--- Written instruction ---
Add -63 to every number in the coordinates given as answers, and write out again each line of the records from the line with "A voir absolument (655, 498)" up to and including the last line, with the requests kept as they are.

--- Supplied entries ---
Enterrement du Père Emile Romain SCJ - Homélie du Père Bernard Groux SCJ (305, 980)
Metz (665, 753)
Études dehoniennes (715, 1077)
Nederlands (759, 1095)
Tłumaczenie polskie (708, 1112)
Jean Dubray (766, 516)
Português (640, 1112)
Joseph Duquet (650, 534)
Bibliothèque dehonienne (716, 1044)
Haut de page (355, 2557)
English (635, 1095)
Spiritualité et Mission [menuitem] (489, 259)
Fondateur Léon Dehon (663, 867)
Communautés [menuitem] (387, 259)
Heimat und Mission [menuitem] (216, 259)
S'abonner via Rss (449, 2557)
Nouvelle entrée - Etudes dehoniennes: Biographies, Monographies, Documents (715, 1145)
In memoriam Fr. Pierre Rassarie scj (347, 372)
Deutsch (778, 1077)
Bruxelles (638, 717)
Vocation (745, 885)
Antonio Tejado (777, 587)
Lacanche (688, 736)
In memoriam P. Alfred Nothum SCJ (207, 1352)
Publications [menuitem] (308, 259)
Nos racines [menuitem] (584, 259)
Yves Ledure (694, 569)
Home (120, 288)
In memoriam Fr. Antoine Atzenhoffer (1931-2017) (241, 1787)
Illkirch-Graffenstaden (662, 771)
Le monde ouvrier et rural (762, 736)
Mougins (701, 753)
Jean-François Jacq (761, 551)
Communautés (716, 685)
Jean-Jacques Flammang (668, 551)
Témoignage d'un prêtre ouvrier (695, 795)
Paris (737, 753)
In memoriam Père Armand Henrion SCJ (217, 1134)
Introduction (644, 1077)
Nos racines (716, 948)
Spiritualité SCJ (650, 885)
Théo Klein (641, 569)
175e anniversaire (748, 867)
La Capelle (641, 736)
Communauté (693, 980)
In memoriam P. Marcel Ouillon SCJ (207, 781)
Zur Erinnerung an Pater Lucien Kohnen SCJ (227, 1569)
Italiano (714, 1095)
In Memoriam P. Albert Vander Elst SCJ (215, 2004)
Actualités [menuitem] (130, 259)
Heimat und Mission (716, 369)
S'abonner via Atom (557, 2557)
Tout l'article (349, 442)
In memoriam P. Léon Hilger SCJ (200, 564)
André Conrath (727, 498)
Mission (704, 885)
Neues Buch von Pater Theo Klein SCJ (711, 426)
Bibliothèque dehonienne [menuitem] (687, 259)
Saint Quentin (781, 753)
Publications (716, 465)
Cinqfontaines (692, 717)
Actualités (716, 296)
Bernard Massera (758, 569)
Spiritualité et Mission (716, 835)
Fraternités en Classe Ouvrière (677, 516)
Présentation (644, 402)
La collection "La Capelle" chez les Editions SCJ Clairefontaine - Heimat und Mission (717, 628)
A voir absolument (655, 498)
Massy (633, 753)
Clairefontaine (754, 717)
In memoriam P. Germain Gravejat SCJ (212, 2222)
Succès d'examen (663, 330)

--- Answer for the task ---
A voir absolument (592, 435)
Massy (570, 690)
Clairefontaine (691, 654)
In memoriam P. Germain Gravejat SCJ (149, 2159)
Succès d'examen (600, 267)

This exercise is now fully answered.